Simulations of the German “DFB-Pokal”: Evaluating Tournament Outcomes with a Stochastic Model – Logs about tech, science & my journey

Front Image from Wikipedia and background generated with Dalle 2.

In the last season 2023/2024 of the German cup in football, the so-called “DFB-Pokal”, a team from the 3rd league, 1. FC Saarbrücken, made it to the semi-finals. Not only does this seem to be a rare event, but they also eliminated three Bundesliga clubs in previous rounds. By the semi-finals, Bayer Leverkusen was the only remaining Bundesliga team. But how rare or unlikely is it really? How are the chances between first league and lower league teams distributed? Using a stochastic model simulating each single game of the DFB Pokal per round with dedicated win probabilities, we are trying to explore these questions.

Data acquisition

Before going more deeply into the model architecture, we have to acquire data about the results in the German cup over the last years and design a meaningful structure (data model) that can serve for the stochastic model. To achieve this, I created an automated Python script to scrape data from the webpage fussballdaten.de, collecting team information from each round of the DFB Pokal over the past 20 years. The DFB Pokal is a knockout tournament starting with 64 teams each year. The teams from the first (18 teams) and second (18 teams) Bundesliga are predetermined. The remaining 28 teams vary and are a mix of teams from the third league and the winners of regional cups (can also be third league and lower). To estimate each team’s strength better, we did not only save the league of each team, but also the league position in the end of the season.

But why do we want to save the league position of the single teams? This is because, we can not assume a uniform distribution regarding their “strength” across all teams of one league, i.e. Bayern Munich won the DFB Pokal much more often than any other first league team. On the other side, there is simply not enough data available to estimate the winning probabilities between each teams from each league and league position. Therefore, we have to use simplified assumptions to reduce the parameter space and introduce categories, based on league position and league itself. These are:

1: First league teams from position 1–6
2: First league teams from position 7–12
3: First league teams from position 13–18
4: Second league teams from position 1–9
5: Second league teams from position 10–18
6: Third league teams
7: Everything below

The resulting dataset looks as follows:

Figure1. Data of teams in the DFB Pokal over the last 20 years. Image by Author.

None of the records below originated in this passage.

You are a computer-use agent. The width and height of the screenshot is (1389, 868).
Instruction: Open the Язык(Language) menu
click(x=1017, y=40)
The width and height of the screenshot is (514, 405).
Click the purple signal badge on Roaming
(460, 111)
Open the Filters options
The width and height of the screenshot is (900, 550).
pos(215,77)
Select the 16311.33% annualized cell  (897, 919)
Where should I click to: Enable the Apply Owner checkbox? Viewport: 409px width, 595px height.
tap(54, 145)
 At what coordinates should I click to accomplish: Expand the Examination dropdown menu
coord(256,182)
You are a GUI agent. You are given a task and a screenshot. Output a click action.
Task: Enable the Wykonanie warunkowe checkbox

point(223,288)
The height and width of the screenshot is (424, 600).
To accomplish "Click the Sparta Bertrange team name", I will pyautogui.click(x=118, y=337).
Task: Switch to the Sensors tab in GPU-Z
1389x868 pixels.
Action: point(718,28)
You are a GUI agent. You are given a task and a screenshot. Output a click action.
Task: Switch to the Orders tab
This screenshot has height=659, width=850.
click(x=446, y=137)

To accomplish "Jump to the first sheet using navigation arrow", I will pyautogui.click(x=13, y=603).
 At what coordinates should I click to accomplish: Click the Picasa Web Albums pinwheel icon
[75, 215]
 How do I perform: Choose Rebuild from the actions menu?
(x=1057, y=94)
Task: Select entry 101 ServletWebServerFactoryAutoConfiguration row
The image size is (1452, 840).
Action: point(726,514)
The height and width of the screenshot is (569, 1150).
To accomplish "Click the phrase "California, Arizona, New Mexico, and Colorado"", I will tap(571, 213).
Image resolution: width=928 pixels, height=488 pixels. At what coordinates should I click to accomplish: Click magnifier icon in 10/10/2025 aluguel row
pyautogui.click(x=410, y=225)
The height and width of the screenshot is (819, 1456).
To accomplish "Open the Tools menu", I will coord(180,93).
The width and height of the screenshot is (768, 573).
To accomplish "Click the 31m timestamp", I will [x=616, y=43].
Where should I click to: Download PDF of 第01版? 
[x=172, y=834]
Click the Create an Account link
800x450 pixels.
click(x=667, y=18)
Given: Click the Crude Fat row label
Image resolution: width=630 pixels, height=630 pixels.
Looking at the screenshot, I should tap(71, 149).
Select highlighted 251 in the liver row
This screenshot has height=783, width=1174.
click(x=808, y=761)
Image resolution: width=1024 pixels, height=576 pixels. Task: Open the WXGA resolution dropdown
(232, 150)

Please note that we did not save results of single games but only the information which team made it to which round per year. The variable “clubleague” is categorical and has four options (bundesliga = first league, 2liga = second league, 3liga = third league, and oberliga = everything below 3 league). The variable “leaguepos” is an integer and reflects the position in the league in the end of the season. In case no information was found (mainly for teams in “oberliga), then the script inserted “0”. The variable “category” is the variable derived from clubleague and league position to reduce complexity.

Data processing

We can now use this dataset to perform frequency counts and generate a new dataset that represents the likelihood of each team, based on its category, reaching a specific round:

Figure 2. Probabilities for each category to reach a certain round. Image by Author.

Here it becomes clear why cateogories are necessary. There is simply not enough data to estimate the probability for each league position per league. Also the probabilities between close-by teams is nearly the same, which is a point to reduce complexity. What else can we see? For example, for a first league team in the positions 1 to 6, the chances to reach the final is about 23%. Positions 7 to 12 or 13 to 18 only have 5.8%, respectively 2.5% chance. The second league teams (categories 4 and 5) only reach about 0.6% while for lower teams it is impossible (according to the last 20 years). In addition, we can also look at the percentual composition of each round per category:

Figure 3. Percentual composition of each round per category. Image by Author.

In this figure, we can recognise that 70% of the teams in the final were from the first category (first league, positions 1–6). These two datasets in Figure 2 and 3 serve as ground truth data to which the stochastic model will be fitted.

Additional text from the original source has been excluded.